Who performs a phlebectomy?

The following specialists perform a phlebectomy: 

  • Vascular surgeons specialize in the surgical treatment of diseases and conditions of the lymphatic system and blood vessels outside the heart and brain.
  • Phlebologists specialize in diagnosing and treating vein conditions including varicose veins, spider veins, chronic venous insufficiency, and vein birth defects.
  • Dermatologists specialize in the medical and surgical care of the skin, hair and nails.

How is a phlebectomy performed?

Your phlebectomy will be performed in a doctor’s office, outpatient setting, or hospital. Your doctor will likely use local anesthesia.

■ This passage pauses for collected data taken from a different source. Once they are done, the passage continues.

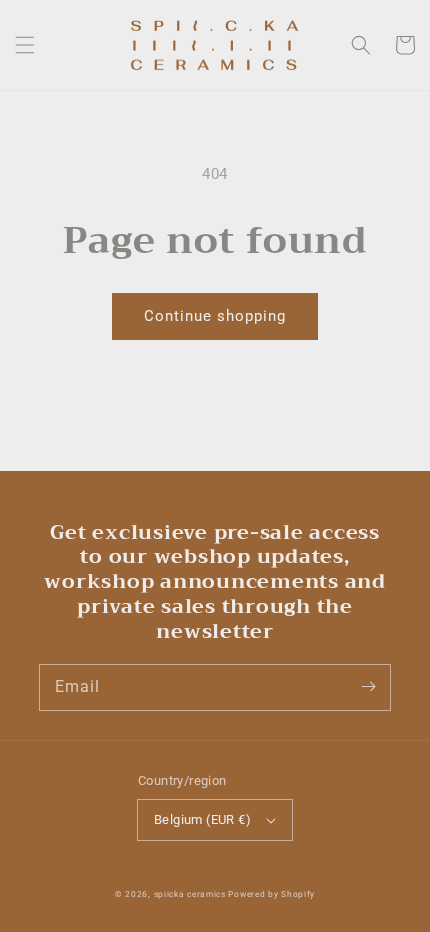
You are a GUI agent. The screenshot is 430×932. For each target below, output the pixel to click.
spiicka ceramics (190, 894)
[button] (25, 45)
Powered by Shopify (271, 894)
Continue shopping (215, 316)
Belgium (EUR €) (202, 819)
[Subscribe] (368, 687)
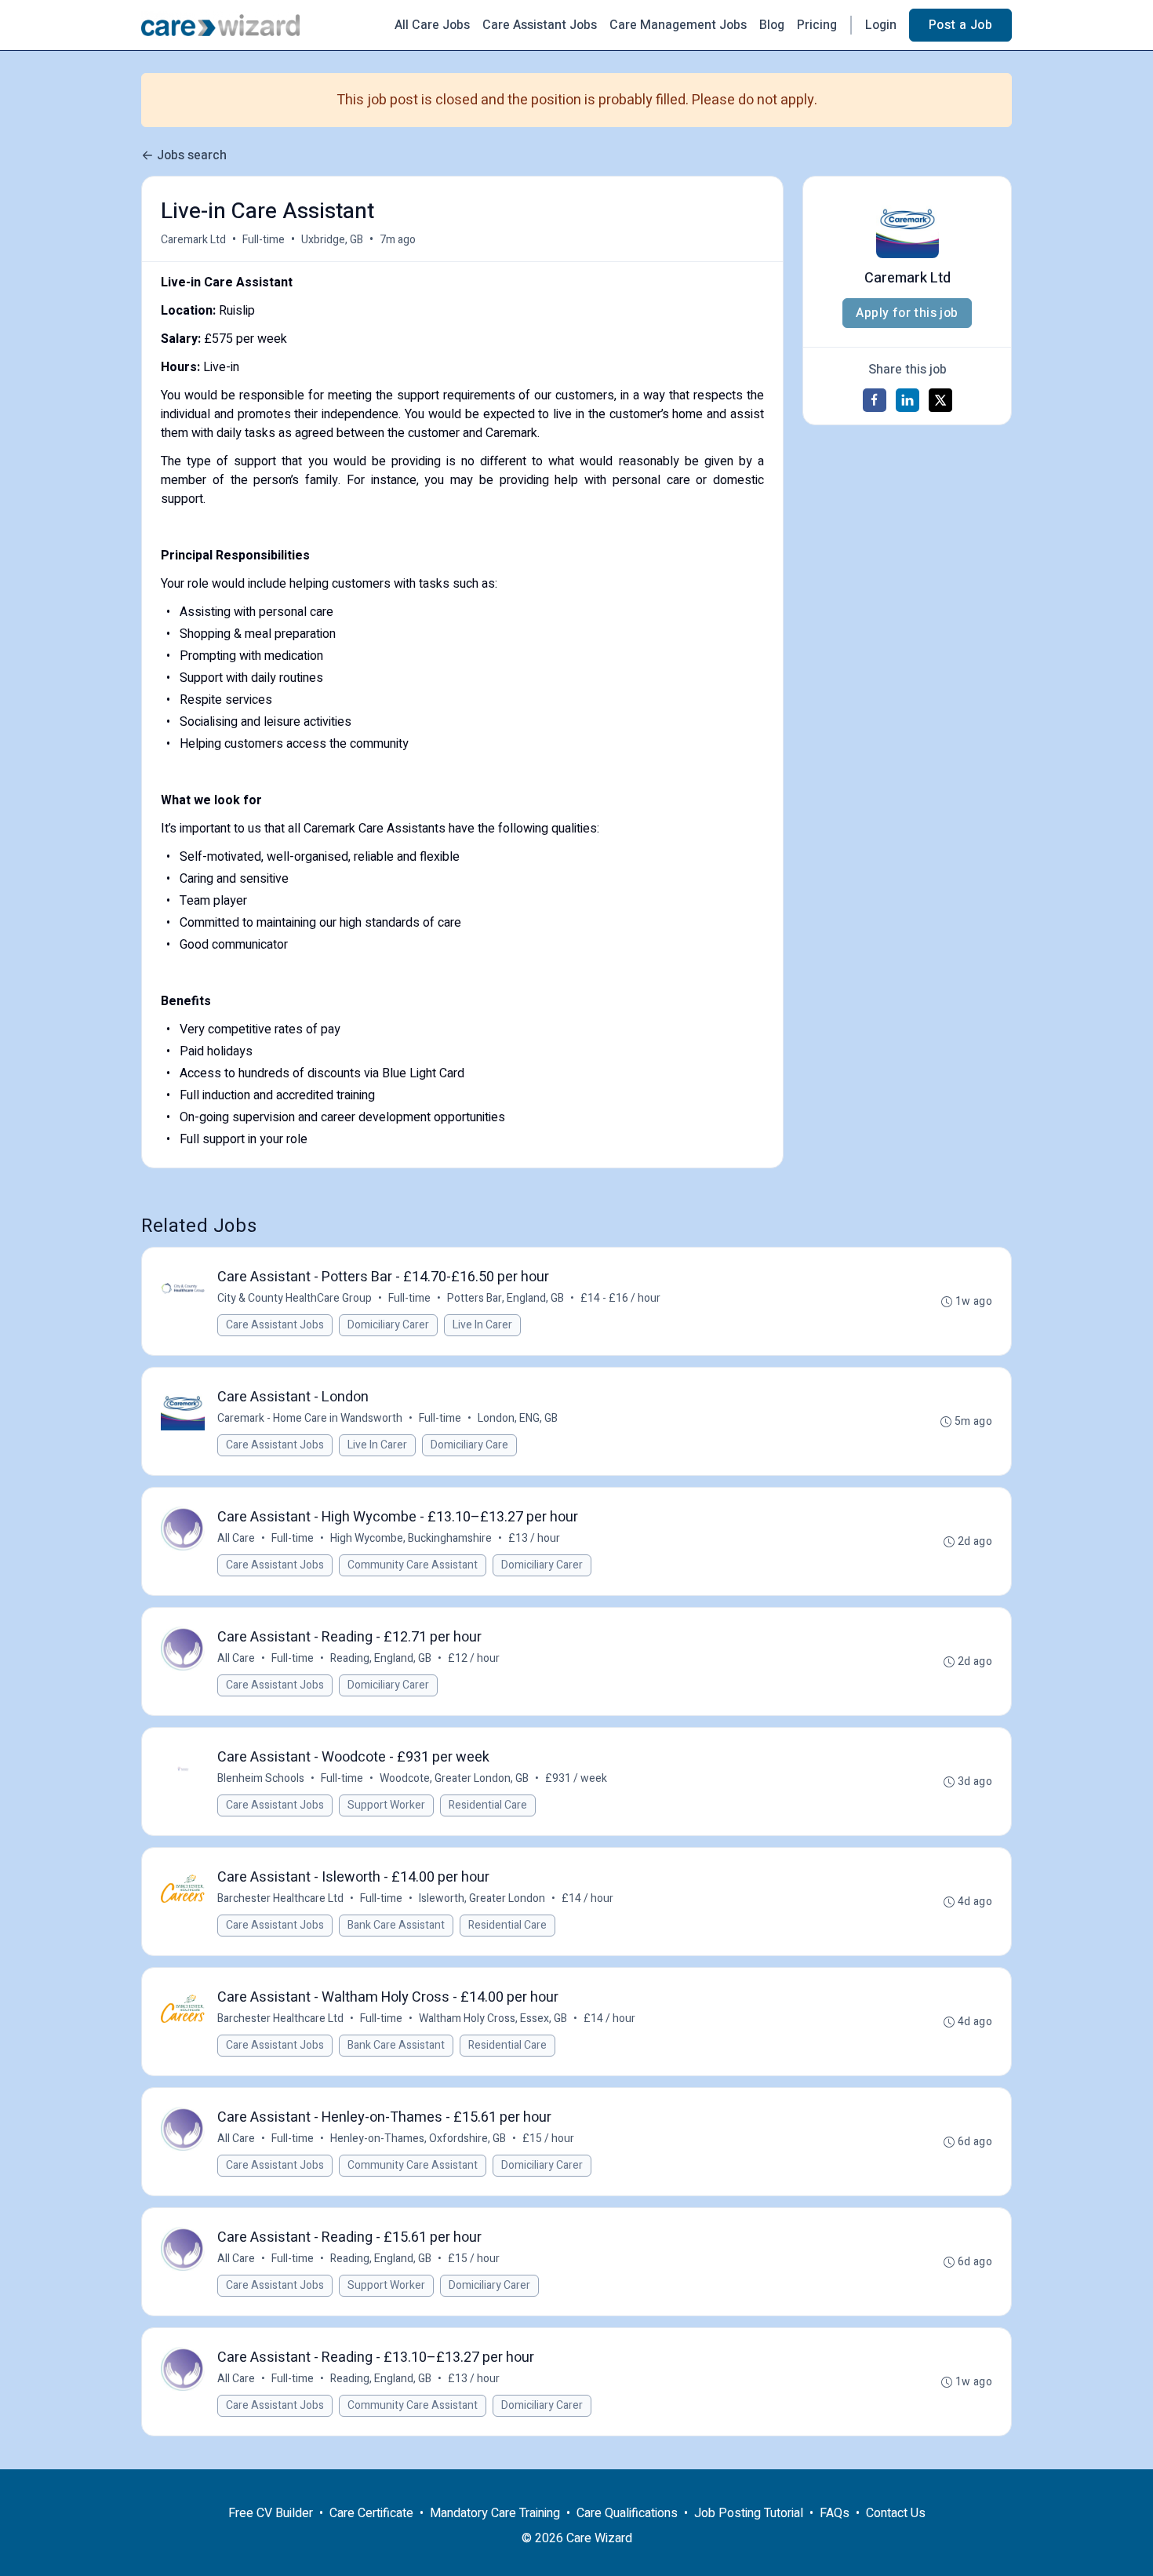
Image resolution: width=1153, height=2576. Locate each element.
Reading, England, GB (380, 1658)
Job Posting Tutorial (748, 2513)
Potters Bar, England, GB (505, 1298)
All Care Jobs (432, 25)
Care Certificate (371, 2513)
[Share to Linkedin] (907, 400)
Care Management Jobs (678, 25)
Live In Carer (482, 1325)
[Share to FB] (874, 400)
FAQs (834, 2513)
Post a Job (960, 25)
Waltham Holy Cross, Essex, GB (493, 2018)
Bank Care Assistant (396, 1925)
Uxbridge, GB (332, 239)
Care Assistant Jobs (539, 25)
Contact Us (896, 2513)
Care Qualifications (627, 2513)
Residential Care (488, 1805)
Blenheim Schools (260, 1778)
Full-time (263, 239)
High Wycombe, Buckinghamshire (411, 1538)
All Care (236, 1538)
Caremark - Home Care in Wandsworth (309, 1418)
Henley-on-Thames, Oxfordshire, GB (418, 2138)
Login (881, 25)
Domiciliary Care (469, 1445)
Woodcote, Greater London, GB (454, 1778)
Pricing (817, 25)
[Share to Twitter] (940, 400)
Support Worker (386, 1805)
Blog (771, 25)
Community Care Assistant (412, 1565)
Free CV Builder (270, 2513)
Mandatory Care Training (495, 2513)
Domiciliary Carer (388, 1325)
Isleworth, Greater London (482, 1898)
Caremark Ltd (193, 239)
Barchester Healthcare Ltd (280, 1898)
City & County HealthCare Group (294, 1298)
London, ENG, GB (518, 1418)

Local anesthesia involves injecting an anesthetic in the skin and tissues around the surgical area to numb them. Other types of anesthesia that may be used include:

  • General anesthesia is a combination of intravenous (IV) medications and gases that put you in a deep sleep. You are unaware of the procedure and will not feel any pain. 
  • Regional anesthesia is also known as a nerve block. It involves injecting an anesthetic around certain nerves to numb a large area of the body. You will likely have sedation with regional anesthesia to keep you relaxed and comfortable.  

What to expect the day of your phlebectomy

Phlebectomy generally takes 30 minutes to an hour and includes these steps:

  • You will remove your clothing and dress in a patient gown. It is a good idea to leave all jewelry and valuables at home or with a family member if possible. The surgical team will respect your privacy and give you blankets for modesty and warmth.
  • While you stand up, your doctor will mark the veins to be removed with a pen.
  • You will lie on a table in a position to allow the best access to the varicose vein(s). 
  • Your doctor will insert a needle and inject local anesthetic into the area near the vein to be removed. You will be awake and alert during the procedure. Sometimes an anesthesiologist or nurse anesthetist will give you a spinal nerve block or general anesthesia for the surgery. 
  • For an ambulatory phlebectomy, your doctor will make a small nick in the skin, and use a hook to pull out the vein. Your doctor will repeat this for other veins as needed.
  • For a transilluminated powered phlebectomy (TIPP), your doctor will make a small incision and insert a lighted instrument near your vein to make it easier to see. Your doctor will then insert another instrument under your skin to break up the vein and suction out its fragments. This process is repeated for other veins as needed.
  • The surgical team will monitor your vital signs and other critical body functions. This occurs throughout the procedure and your recovery until you are alert, breathing normally, and your vital signs are stable.